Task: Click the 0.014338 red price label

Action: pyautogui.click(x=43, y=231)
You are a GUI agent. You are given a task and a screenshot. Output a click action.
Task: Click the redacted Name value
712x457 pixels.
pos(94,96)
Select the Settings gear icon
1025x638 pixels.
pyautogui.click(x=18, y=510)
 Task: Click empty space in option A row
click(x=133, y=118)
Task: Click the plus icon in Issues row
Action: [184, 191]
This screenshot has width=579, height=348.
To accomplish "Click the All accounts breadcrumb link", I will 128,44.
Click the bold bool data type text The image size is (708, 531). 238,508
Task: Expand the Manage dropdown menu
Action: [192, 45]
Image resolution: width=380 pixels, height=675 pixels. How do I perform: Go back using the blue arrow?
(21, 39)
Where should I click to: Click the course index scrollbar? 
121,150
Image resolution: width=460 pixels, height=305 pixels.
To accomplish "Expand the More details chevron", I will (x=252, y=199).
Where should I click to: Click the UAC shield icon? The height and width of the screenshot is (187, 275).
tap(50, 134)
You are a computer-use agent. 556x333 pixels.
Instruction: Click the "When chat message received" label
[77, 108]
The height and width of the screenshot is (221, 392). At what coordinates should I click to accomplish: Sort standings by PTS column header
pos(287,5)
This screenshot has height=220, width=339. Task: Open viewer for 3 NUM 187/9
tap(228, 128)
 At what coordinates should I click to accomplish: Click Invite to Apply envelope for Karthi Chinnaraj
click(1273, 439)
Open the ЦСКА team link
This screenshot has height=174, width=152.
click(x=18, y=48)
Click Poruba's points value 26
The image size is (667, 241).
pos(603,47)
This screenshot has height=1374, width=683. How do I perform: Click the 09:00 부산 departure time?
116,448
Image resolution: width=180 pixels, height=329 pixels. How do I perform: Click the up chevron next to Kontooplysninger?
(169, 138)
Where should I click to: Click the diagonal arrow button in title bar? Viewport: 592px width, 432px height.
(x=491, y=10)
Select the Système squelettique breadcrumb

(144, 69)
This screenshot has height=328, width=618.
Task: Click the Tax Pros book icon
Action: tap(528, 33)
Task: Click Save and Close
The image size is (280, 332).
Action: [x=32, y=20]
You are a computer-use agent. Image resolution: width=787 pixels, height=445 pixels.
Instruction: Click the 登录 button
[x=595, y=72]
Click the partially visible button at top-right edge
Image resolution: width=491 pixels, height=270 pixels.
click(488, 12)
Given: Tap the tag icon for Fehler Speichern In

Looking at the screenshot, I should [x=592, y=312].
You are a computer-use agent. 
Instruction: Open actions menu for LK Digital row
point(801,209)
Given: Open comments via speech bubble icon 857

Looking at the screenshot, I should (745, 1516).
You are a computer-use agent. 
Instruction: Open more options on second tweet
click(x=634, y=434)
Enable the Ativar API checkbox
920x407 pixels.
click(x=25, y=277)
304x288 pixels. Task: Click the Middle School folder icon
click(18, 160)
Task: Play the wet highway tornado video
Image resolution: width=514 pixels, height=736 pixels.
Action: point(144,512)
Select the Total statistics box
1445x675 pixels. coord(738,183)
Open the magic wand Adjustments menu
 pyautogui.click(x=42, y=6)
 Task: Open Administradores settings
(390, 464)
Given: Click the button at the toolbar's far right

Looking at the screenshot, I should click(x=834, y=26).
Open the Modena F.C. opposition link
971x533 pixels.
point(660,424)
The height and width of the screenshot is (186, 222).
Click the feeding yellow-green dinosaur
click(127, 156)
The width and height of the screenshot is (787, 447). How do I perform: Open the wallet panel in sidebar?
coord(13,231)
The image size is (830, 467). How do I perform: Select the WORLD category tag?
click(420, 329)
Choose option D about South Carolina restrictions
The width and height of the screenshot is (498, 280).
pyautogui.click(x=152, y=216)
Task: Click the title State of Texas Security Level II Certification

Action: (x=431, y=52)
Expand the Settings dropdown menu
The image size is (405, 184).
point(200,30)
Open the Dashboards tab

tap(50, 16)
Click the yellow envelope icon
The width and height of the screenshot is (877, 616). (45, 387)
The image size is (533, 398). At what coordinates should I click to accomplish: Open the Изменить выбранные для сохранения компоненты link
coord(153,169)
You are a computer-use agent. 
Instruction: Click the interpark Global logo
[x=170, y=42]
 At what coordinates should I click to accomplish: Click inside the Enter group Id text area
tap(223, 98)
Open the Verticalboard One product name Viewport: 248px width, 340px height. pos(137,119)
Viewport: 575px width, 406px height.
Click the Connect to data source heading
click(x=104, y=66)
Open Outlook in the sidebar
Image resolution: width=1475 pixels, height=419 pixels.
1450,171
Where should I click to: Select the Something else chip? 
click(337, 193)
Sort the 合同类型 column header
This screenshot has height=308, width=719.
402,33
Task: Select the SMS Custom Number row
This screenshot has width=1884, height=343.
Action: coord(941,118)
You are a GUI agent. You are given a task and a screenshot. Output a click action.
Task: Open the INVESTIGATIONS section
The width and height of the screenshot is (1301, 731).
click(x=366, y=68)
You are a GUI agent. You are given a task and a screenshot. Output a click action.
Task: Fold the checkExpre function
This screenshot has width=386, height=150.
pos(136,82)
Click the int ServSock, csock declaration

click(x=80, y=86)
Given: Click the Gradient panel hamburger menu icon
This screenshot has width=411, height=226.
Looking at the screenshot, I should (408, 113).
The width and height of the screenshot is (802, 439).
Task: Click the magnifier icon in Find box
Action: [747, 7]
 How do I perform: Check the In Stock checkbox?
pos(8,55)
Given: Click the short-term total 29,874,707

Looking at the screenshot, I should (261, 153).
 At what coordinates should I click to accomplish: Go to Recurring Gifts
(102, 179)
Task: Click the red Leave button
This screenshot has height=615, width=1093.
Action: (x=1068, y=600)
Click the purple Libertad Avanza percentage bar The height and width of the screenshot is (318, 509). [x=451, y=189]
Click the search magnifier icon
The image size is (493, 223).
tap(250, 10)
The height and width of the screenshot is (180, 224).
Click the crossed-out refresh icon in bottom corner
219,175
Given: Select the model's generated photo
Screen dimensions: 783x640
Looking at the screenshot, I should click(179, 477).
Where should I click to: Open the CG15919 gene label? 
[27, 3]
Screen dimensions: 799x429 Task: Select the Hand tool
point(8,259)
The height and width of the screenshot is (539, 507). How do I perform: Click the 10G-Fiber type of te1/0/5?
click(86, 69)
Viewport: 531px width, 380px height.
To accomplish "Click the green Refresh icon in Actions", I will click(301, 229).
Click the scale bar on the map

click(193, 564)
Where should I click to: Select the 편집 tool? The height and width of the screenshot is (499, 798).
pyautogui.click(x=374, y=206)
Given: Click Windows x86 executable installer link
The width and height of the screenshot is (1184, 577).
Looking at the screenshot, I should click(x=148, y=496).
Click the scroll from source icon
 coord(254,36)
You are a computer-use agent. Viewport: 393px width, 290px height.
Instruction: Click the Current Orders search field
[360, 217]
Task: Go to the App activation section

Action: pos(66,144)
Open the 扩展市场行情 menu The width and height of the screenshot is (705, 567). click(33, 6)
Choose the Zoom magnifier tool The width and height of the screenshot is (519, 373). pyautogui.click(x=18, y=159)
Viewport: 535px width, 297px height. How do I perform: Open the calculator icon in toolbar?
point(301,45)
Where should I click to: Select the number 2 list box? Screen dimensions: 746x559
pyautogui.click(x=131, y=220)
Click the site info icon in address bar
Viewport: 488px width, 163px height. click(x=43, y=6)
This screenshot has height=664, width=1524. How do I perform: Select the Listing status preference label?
────────────────────────────────────────
- Work to complete:
The whole listing above must be copied exactly.

- Answer to this task:
Task: Click the 0.014338 red price label

Action: pyautogui.click(x=43, y=231)
You are a GUI agent. You are given a task and a screenshot. Output a click action.
Task: Click the redacted Name value
712x457 pixels.
pos(94,96)
Select the Settings gear icon
1025x638 pixels.
pyautogui.click(x=18, y=510)
 Task: Click empty space in option A row
click(x=133, y=118)
Task: Click the plus icon in Issues row
Action: [184, 191]
This screenshot has width=579, height=348.
To accomplish "Click the All accounts breadcrumb link", I will 128,44.
Click the bold bool data type text The image size is (708, 531). 238,508
Task: Expand the Manage dropdown menu
Action: [192, 45]
Image resolution: width=380 pixels, height=675 pixels. How do I perform: Go back using the blue arrow?
(21, 39)
Where should I click to: Click the course index scrollbar? 
121,150
Image resolution: width=460 pixels, height=305 pixels.
To accomplish "Expand the More details chevron", I will (x=252, y=199).
Where should I click to: Click the UAC shield icon? The height and width of the screenshot is (187, 275).
tap(50, 134)
You are a computer-use agent. 556x333 pixels.
Instruction: Click the "When chat message received" label
[77, 108]
The height and width of the screenshot is (221, 392). At what coordinates should I click to accomplish: Sort standings by PTS column header
pos(287,5)
This screenshot has height=220, width=339. Task: Open viewer for 3 NUM 187/9
tap(228, 128)
 At what coordinates should I click to accomplish: Click Invite to Apply envelope for Karthi Chinnaraj
click(1273, 439)
Open the ЦСКА team link
This screenshot has height=174, width=152.
click(x=18, y=48)
Click Poruba's points value 26
The image size is (667, 241).
pos(603,47)
This screenshot has height=1374, width=683. How do I perform: Click the 09:00 부산 departure time?
116,448
Image resolution: width=180 pixels, height=329 pixels. How do I perform: Click the up chevron next to Kontooplysninger?
(169, 138)
Where should I click to: Click the diagonal arrow button in title bar? Viewport: 592px width, 432px height.
(x=491, y=10)
Select the Système squelettique breadcrumb

(144, 69)
This screenshot has height=328, width=618.
Task: Click the Tax Pros book icon
Action: tap(528, 33)
Task: Click Save and Close
The image size is (280, 332).
Action: [x=32, y=20]
You are a computer-use agent. Image resolution: width=787 pixels, height=445 pixels.
Instruction: Click the 登录 button
[x=595, y=72]
Click the partially visible button at top-right edge
Image resolution: width=491 pixels, height=270 pixels.
click(488, 12)
Given: Tap the tag icon for Fehler Speichern In

Looking at the screenshot, I should [x=592, y=312].
You are a computer-use agent. 
Instruction: Open actions menu for LK Digital row
point(801,209)
Given: Open comments via speech bubble icon 857

Looking at the screenshot, I should (745, 1516).
You are a computer-use agent. 
Instruction: Open more options on second tweet
click(x=634, y=434)
Enable the Ativar API checkbox
920x407 pixels.
click(x=25, y=277)
304x288 pixels. Task: Click the Middle School folder icon
click(18, 160)
Task: Play the wet highway tornado video
Image resolution: width=514 pixels, height=736 pixels.
Action: point(144,512)
Select the Total statistics box
1445x675 pixels. coord(738,183)
Open the magic wand Adjustments menu
 pyautogui.click(x=42, y=6)
 Task: Open Administradores settings
(390, 464)
Given: Click the button at the toolbar's far right

Looking at the screenshot, I should click(x=834, y=26).
Open the Modena F.C. opposition link
971x533 pixels.
point(660,424)
The height and width of the screenshot is (186, 222).
Click the feeding yellow-green dinosaur
click(127, 156)
The width and height of the screenshot is (787, 447). How do I perform: Open the wallet panel in sidebar?
coord(13,231)
The image size is (830, 467). How do I perform: Select the WORLD category tag?
click(420, 329)
Choose option D about South Carolina restrictions
The width and height of the screenshot is (498, 280).
pyautogui.click(x=152, y=216)
Task: Click the title State of Texas Security Level II Certification

Action: (x=431, y=52)
Expand the Settings dropdown menu
The image size is (405, 184).
point(200,30)
Open the Dashboards tab

tap(50, 16)
Click the yellow envelope icon
The width and height of the screenshot is (877, 616). (45, 387)
The image size is (533, 398). At what coordinates should I click to accomplish: Open the Изменить выбранные для сохранения компоненты link
coord(153,169)
You are a computer-use agent. 
Instruction: Click the interpark Global logo
[x=170, y=42]
 At what coordinates should I click to accomplish: Click inside the Enter group Id text area
tap(223, 98)
Open the Verticalboard One product name Viewport: 248px width, 340px height. pos(137,119)
Viewport: 575px width, 406px height.
Click the Connect to data source heading
click(x=104, y=66)
Open Outlook in the sidebar
Image resolution: width=1475 pixels, height=419 pixels.
1450,171
Where should I click to: Select the Something else chip? 
click(337, 193)
Sort the 合同类型 column header
This screenshot has height=308, width=719.
402,33
Task: Select the SMS Custom Number row
This screenshot has width=1884, height=343.
Action: coord(941,118)
You are a GUI agent. You are given a task and a screenshot. Output a click action.
Task: Open the INVESTIGATIONS section
The width and height of the screenshot is (1301, 731).
click(x=366, y=68)
You are a GUI agent. You are given a task and a screenshot. Output a click action.
Task: Fold the checkExpre function
This screenshot has width=386, height=150.
pos(136,82)
Click the int ServSock, csock declaration

click(x=80, y=86)
Given: Click the Gradient panel hamburger menu icon
This screenshot has width=411, height=226.
Looking at the screenshot, I should (408, 113).
The width and height of the screenshot is (802, 439).
Task: Click the magnifier icon in Find box
Action: [747, 7]
 How do I perform: Check the In Stock checkbox?
pos(8,55)
Given: Click the short-term total 29,874,707

Looking at the screenshot, I should (261, 153).
 At what coordinates should I click to accomplish: Go to Recurring Gifts
(102, 179)
Task: Click the red Leave button
This screenshot has height=615, width=1093.
Action: (x=1068, y=600)
Click the purple Libertad Avanza percentage bar The height and width of the screenshot is (318, 509). [x=451, y=189]
Click the search magnifier icon
The image size is (493, 223).
tap(250, 10)
The height and width of the screenshot is (180, 224).
Click the crossed-out refresh icon in bottom corner
219,175
Given: Select the model's generated photo
Screen dimensions: 783x640
Looking at the screenshot, I should click(179, 477).
Where should I click to: Open the CG15919 gene label? 
[27, 3]
Screen dimensions: 799x429 Task: Select the Hand tool
point(8,259)
The height and width of the screenshot is (539, 507). How do I perform: Click the 10G-Fiber type of te1/0/5?
click(86, 69)
Viewport: 531px width, 380px height.
To accomplish "Click the green Refresh icon in Actions", I will click(301, 229).
Click the scale bar on the map

click(193, 564)
Where should I click to: Select the 편집 tool? The height and width of the screenshot is (499, 798).
pyautogui.click(x=374, y=206)
Given: Click Windows x86 executable installer link
The width and height of the screenshot is (1184, 577).
Looking at the screenshot, I should click(x=148, y=496).
Click the scroll from source icon
 coord(254,36)
You are a computer-use agent. Viewport: 393px width, 290px height.
Instruction: Click the Current Orders search field
[360, 217]
Task: Go to the App activation section

Action: pos(66,144)
Open the 扩展市场行情 menu The width and height of the screenshot is (705, 567). click(33, 6)
Choose the Zoom magnifier tool The width and height of the screenshot is (519, 373). pyautogui.click(x=18, y=159)
Viewport: 535px width, 297px height. How do I perform: Open the calculator icon in toolbar?
point(301,45)
Where should I click to: Select the number 2 list box? Screen dimensions: 746x559
pyautogui.click(x=131, y=220)
Click the site info icon in address bar
Viewport: 488px width, 163px height. click(x=43, y=6)
This screenshot has height=664, width=1524. How do I perform: Select the Listing status preference label?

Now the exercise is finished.